Yesterday, I took the younger two to Birdoswald or Banna as it was known in the Roman period period.
Of all the Hadrian Wall forts I have been to, this is the one where if there was a King Arthur, he probably lived. Of course the archaeologists would never say such a thing.
The places associated with King Arthur in this area are more around Housesteads, and he is supposed to have spent a winter at Corbridge.
But neither site suits. Among other things Housesteads was an infantry fort, and Corbridge was too well known -- it would have been mention if Artos had originated from there.
If Artos existed on the Wall, he was more than likely a cavalry officer and thus stationed at one of the cavalry forts -- namely Chesters or Birdoswald.
Birdoswald was a cavalry fort.

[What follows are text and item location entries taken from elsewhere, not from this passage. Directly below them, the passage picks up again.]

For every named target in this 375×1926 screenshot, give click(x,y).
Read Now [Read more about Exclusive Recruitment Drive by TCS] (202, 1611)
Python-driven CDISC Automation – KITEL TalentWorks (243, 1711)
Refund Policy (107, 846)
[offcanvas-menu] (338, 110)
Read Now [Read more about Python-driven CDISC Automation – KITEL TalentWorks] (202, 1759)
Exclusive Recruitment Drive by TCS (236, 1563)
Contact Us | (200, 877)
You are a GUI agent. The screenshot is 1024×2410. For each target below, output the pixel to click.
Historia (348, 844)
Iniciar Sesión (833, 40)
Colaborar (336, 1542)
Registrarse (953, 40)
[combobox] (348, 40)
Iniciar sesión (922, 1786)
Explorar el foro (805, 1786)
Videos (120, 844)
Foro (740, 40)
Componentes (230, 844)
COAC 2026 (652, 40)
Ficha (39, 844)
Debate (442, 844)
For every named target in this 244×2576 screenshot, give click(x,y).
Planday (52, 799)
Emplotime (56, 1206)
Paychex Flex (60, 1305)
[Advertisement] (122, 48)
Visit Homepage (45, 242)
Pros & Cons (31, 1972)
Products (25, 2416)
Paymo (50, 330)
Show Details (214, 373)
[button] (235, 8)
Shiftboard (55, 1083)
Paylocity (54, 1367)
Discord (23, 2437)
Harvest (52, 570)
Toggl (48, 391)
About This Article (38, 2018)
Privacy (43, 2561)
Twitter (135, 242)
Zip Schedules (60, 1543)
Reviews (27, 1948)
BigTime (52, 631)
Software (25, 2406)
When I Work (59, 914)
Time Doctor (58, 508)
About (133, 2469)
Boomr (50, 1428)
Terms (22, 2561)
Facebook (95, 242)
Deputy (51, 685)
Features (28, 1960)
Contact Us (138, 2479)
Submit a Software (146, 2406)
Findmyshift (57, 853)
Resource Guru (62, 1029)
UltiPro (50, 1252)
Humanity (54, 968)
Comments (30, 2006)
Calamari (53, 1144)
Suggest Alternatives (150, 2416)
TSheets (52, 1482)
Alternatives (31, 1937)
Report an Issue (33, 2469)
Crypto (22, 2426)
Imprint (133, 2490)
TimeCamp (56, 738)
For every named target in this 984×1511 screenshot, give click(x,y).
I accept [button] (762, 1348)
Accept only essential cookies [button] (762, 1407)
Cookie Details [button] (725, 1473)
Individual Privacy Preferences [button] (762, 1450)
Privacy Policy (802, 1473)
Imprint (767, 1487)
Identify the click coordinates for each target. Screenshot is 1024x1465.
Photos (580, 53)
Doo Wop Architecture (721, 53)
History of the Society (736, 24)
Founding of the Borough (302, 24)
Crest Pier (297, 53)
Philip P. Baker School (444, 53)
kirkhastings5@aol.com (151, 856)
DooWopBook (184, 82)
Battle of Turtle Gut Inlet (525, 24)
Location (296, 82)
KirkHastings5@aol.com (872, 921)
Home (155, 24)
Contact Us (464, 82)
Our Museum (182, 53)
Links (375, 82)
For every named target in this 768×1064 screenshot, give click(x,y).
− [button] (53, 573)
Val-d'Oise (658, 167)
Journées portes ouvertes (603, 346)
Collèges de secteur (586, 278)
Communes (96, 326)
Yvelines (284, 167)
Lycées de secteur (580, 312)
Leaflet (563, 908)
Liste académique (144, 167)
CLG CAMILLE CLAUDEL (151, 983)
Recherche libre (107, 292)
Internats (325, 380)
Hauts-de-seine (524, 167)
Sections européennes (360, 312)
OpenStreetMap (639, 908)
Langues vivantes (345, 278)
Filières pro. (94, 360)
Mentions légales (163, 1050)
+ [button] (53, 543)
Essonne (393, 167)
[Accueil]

In the late period the I Aelia Dacorum were there. There is no sign of them ever leaving. Although they probably maintained relations with Dacia, it is thought at the end, most soldiers were recruited from the surrounding area. An inscription was found from the Hunters of Banna. The term hunter was only used in the late period of Roman occupation.
The two granaries were converted into halls and when they fell down, timber halls were constructed. Chesters does not appear to have such things happening to it BUT much of Chesters was destroyed/excavated in the 19th century so precious information could have been lost.
In the south granary several high value objects, including a woman's earring from the 4th century were found. It is one of the few places where evidence of timber framed halls has been found along the wall. One can only imagine that it belonged to a war-leader and his followers. Why it was abandoned for a period is unclear, but there is a break in the record of occupation of several centuries.
Interestingly, Birdoswald boasts the only indoor drill hall to be found in the whole of the Roman Empire. Given the weather conditions of the Wall, it is not surprising that they had one. It survived in part because people assumed with its columns, that it must be a church.
As the site was looted for stone to build the farm house, only the foundations now remain.
Birdoswald attempts or at least makes an attempt to show who the site was used during the ages. They have also keep most of the buildings covered as good examples of excavated Roman forts buildings are available nearby and the turf is keeping the building in an excellent state of preservation. The children enjoyed scrambling over the site. But the youngest expressed disappointment as he likes Corbridge because he can climb in the drains.
The site is wonderfully evocative. Very much in a place where time forgot. Gilsland Spa was last popular during the Georgian period. Sir Walter Scott proposed to his wife there. The stone he proposed on is now as the Popping Stone (ie he popped the question) and has been chipped away at by souvenir hunters. You can still stay at the hotel -- the Gilsland Spa Hotel where he stayed. It is also possible to stay at the youth hostel on the site. I shall have to make a trip back when it is not the height of tourist season and there are very few people, so I can truly appreciate the atmosphere.
I gave in and bought several books -- one of Merchants, sailor and pirates in the Roman World, another on Roman Cookery for modern day kitchens and the third a guidebook. The younger two got a medieval activity pack.
The wip is nearly finished. I am on the last chapter but will have to go back and change a few things. It has taken longer than expected to get here, but I do think it might be starting to come together -- rather than being a piece of dreck.
The new hens had to be captured with the fishing net again But the ducks went into the duck house with ease. The new hens seem to be getting bolder and made an apearance on the lawn this morning. The Light Sussex hens gleamed in the sunlight.